What the exercise asks :: Lines from the listing that hold the string "computer" are what you should return.

Records for this exercise ::
──────────────────────────────

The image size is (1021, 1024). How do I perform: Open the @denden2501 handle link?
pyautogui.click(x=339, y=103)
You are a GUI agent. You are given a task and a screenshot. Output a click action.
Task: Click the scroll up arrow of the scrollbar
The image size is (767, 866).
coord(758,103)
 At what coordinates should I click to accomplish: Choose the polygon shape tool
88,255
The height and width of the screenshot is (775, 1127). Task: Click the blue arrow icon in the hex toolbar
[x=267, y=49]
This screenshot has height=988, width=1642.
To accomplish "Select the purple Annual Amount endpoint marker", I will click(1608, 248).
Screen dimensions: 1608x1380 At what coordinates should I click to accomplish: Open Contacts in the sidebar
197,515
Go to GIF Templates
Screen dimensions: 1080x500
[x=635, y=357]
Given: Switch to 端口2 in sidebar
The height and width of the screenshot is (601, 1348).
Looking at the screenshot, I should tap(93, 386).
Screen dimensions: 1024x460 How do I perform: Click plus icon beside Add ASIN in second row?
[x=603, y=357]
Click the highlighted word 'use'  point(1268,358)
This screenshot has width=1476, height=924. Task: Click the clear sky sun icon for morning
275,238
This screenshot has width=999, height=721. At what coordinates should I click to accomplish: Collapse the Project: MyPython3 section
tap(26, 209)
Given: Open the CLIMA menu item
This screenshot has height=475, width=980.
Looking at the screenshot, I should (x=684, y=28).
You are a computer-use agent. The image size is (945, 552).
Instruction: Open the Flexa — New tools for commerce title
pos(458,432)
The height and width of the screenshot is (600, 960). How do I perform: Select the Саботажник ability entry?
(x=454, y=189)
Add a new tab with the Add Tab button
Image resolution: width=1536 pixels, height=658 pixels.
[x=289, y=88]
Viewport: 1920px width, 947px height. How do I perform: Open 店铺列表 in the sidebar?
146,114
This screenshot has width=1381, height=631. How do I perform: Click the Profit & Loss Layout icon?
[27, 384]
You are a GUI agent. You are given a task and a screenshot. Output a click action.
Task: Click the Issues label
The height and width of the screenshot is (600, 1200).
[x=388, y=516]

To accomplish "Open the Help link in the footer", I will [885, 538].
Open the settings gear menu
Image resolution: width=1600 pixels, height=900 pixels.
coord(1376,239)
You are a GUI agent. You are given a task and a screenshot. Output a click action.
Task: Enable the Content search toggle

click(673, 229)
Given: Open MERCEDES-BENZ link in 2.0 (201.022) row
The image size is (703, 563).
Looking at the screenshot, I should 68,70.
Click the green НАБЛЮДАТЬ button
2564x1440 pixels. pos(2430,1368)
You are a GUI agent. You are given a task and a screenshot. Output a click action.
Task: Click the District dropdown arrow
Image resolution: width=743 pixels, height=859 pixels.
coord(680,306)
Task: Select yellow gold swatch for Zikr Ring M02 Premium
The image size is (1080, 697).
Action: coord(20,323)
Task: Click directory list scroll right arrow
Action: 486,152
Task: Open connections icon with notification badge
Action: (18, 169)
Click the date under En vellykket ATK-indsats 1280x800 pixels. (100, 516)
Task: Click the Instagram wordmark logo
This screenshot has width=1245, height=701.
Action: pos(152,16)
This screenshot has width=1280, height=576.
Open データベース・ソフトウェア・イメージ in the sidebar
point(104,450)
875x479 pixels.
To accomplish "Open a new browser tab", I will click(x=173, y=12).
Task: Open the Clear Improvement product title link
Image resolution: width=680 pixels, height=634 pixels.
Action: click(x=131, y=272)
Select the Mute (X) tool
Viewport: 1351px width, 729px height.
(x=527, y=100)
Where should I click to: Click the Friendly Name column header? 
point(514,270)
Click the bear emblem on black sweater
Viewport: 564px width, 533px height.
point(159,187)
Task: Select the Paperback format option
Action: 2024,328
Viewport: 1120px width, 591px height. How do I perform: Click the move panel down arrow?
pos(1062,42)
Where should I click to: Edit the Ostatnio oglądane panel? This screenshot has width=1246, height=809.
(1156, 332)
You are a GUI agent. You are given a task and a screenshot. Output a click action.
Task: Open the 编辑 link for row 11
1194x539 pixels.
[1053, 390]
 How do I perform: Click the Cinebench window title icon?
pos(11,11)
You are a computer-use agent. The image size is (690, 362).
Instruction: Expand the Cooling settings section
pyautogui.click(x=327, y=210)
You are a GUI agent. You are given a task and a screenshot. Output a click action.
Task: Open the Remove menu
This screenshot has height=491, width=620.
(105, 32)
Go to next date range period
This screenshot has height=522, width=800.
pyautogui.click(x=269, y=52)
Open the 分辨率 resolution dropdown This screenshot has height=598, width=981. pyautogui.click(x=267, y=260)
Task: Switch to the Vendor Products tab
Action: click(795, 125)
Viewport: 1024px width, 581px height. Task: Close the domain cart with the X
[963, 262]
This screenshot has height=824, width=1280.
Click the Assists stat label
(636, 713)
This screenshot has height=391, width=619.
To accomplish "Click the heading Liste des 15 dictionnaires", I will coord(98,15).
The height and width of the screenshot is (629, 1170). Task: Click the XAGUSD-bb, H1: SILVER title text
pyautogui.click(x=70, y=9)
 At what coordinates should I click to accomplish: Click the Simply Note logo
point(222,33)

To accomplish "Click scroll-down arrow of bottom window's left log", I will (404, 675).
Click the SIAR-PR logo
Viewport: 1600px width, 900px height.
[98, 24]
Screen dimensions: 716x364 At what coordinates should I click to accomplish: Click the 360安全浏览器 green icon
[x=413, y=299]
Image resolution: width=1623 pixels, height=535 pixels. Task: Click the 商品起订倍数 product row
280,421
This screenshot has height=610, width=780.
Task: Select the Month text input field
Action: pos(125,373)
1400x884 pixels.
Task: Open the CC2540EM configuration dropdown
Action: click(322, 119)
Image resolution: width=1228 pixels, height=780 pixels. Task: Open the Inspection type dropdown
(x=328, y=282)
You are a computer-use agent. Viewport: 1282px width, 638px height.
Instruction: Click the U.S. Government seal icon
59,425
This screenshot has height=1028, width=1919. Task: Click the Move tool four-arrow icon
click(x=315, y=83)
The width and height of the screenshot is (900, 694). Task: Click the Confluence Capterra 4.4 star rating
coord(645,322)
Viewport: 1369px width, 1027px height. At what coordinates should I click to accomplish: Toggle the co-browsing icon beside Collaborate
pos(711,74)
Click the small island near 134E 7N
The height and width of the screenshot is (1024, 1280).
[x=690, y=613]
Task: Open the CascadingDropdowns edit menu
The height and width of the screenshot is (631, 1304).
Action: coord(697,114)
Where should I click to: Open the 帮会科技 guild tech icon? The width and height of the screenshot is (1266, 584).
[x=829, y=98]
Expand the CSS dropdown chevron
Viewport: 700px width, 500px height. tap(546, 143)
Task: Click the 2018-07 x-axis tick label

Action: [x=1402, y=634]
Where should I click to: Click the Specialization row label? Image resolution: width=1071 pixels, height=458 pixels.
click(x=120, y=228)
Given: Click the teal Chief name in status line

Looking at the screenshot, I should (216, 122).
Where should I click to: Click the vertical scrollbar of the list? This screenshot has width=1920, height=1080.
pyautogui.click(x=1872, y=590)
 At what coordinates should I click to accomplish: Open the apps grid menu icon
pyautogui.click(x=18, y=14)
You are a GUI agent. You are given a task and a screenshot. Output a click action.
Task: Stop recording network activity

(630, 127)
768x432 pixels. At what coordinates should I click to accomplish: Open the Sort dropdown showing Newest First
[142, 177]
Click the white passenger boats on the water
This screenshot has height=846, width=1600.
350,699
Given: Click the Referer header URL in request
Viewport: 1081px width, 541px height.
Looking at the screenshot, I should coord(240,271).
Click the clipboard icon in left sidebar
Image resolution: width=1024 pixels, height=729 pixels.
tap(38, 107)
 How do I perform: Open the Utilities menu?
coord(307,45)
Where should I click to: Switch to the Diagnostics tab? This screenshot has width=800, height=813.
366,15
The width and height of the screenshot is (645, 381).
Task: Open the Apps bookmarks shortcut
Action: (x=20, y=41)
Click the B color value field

──────────────────────────────

Reply to the exercise ::
You are a computer-use agent. The image size is (945, 552).
You are a computer-use agent. The image size is (690, 362).
You are a computer-use agent. Viewport: 1282px width, 638px height.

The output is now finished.